What is needed
Copy the entries below word for word, only from the line containing "Where should I click to: Click the Failed" through the line containing "point(282,170)". Include both of those lines.

Item position entries:
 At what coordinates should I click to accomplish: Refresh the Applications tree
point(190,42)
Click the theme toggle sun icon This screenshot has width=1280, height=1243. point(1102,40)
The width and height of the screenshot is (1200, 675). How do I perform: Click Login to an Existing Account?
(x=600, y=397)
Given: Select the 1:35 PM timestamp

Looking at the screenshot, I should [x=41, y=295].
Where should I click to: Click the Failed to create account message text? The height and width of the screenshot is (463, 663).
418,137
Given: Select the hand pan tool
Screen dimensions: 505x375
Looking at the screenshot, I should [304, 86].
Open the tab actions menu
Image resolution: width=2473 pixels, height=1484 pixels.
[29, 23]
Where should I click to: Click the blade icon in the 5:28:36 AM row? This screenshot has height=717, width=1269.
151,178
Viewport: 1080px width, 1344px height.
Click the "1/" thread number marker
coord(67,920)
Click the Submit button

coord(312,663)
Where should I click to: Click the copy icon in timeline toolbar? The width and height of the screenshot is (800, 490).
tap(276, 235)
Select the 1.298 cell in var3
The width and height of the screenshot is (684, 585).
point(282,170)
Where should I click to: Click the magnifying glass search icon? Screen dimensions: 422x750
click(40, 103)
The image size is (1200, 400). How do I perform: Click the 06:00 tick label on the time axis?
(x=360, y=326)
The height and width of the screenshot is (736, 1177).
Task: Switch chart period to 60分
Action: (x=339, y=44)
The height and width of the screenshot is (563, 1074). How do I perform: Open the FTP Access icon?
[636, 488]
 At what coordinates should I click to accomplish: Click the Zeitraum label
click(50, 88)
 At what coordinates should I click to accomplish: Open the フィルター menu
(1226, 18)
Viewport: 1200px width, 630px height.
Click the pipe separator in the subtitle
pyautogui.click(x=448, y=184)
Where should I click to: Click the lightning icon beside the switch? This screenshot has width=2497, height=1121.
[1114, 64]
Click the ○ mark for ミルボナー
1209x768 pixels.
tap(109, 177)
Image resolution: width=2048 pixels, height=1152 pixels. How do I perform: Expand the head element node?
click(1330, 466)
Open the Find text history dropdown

Solution
Where should I click to: Click the Failed to create account message text? The height and width of the screenshot is (463, 663).
418,137
Given: Select the hand pan tool
Screen dimensions: 505x375
Looking at the screenshot, I should [304, 86].
Open the tab actions menu
Image resolution: width=2473 pixels, height=1484 pixels.
[29, 23]
Where should I click to: Click the blade icon in the 5:28:36 AM row? This screenshot has height=717, width=1269.
151,178
Viewport: 1080px width, 1344px height.
Click the "1/" thread number marker
coord(67,920)
Click the Submit button

coord(312,663)
Where should I click to: Click the copy icon in timeline toolbar? The width and height of the screenshot is (800, 490).
tap(276, 235)
Select the 1.298 cell in var3
The width and height of the screenshot is (684, 585).
point(282,170)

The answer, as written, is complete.